▶ Reading passage
------------

Many people can claim they want to change the world one day. But not many of them have the blueprints for success in their communities.

And very few of them, like Sophia Vernon, are 17 years old.

Vernon, a senior at Buchholz High School, is the founder of BEING-Inner Value, LLC, a Gainesville-based nonprofit aimed at helping young women affirm their inner value, develop confidence in their bodies and selves and deny seeking external validation in how they look or what others think of them.

In February, Vernon applied for a program called ReThink Service, a 12-week virtual mentorship program created in partnership with the Greater Gainesville Chamber of Commerce that called local high school students to create a service project.

A no-brainer for the service-minded, three-year member of Buchholz’s Key Club and a 10-year Girl Scout, Vernon was ready to take on changemaking that would be her own.

That’s how BEING came to be, but it wasn’t inspired without personal experience.

------------

▶ Challenge A
Using the article about Sophia Vernon, answer these:
(i) Which high school does Vernon attend?
(ii) How many weeks does the ReThink Service program last?
(iii) For how many years has Vernon been a Girl Scout?

------------

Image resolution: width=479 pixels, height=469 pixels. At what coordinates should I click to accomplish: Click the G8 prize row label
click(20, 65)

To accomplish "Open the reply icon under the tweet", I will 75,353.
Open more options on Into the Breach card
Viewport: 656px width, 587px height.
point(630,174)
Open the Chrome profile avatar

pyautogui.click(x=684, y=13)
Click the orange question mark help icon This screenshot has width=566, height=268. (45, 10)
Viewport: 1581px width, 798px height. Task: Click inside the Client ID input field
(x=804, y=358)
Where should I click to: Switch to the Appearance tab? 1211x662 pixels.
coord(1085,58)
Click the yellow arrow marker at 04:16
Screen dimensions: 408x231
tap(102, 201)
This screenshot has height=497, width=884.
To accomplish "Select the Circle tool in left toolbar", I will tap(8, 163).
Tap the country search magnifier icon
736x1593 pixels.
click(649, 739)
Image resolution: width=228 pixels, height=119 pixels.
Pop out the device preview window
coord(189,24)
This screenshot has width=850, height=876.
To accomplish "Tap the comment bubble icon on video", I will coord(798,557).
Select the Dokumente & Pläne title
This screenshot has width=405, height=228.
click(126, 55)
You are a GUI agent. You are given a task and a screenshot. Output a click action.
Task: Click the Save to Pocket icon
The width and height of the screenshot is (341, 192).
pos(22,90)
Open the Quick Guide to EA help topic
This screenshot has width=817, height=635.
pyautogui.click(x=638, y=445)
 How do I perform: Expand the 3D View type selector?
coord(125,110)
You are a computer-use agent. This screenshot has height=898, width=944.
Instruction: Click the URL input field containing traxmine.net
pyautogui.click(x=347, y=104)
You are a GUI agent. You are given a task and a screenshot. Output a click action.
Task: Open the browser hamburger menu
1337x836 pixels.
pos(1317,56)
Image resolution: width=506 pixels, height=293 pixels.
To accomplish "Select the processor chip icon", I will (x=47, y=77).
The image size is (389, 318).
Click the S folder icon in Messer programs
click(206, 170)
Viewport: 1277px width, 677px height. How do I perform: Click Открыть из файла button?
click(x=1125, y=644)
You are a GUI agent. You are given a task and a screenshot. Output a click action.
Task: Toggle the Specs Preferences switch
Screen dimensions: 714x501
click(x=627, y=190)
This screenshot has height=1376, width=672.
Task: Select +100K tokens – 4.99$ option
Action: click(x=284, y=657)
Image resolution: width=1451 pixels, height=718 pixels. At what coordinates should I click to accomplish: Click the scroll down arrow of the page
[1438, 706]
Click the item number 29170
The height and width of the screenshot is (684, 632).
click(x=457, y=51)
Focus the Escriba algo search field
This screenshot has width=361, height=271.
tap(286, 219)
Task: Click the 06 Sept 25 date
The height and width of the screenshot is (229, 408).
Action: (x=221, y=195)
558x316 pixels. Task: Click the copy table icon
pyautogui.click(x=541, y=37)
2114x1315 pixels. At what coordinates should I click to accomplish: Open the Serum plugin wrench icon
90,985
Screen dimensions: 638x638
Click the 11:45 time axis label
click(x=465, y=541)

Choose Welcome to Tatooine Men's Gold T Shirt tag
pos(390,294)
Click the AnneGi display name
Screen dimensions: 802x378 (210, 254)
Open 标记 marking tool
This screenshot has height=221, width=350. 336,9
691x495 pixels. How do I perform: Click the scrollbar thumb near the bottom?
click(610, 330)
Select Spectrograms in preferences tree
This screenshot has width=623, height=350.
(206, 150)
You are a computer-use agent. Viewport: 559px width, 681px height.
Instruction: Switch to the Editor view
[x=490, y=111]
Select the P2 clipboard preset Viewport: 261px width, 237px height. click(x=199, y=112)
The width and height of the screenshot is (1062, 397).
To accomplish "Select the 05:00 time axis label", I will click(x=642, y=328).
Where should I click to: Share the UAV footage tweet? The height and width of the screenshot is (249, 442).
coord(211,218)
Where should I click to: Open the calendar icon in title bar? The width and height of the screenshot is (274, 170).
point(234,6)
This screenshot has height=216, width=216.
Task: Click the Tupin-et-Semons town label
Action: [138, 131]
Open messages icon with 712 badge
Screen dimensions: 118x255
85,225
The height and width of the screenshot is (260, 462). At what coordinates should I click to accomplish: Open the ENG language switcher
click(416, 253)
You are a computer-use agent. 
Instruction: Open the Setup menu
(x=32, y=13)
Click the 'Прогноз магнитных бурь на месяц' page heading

------------

▶ Challenge B
Write out everything in the entries from the line containing "Image resolution: width=506" down to the line containing "[1438, 706]" as a numbered list, leaving out blank lines.

▶ Written reply A
(i) Buchholz High School
(ii) 12 weeks
(iii) 10 years

▶ Written reply B
1. Image resolution: width=506 pixels, height=293 pixels.
2. To accomplish "Select the processor chip icon", I will (x=47, y=77).
3. The image size is (389, 318).
4. Click the S folder icon in Messer programs
5. click(206, 170)
6. Viewport: 1277px width, 677px height. How do I perform: Click Открыть из файла button?
7. click(x=1125, y=644)
8. You are a GUI agent. You are given a task and a screenshot. Output a click action.
9. Task: Toggle the Specs Preferences switch
10. Screen dimensions: 714x501
11. click(x=627, y=190)
12. This screenshot has height=1376, width=672.
13. Task: Select +100K tokens – 4.99$ option
14. Action: click(x=284, y=657)
15. Image resolution: width=1451 pixels, height=718 pixels. At what coordinates should I click to accomplish: Click the scroll down arrow of the page
16. [1438, 706]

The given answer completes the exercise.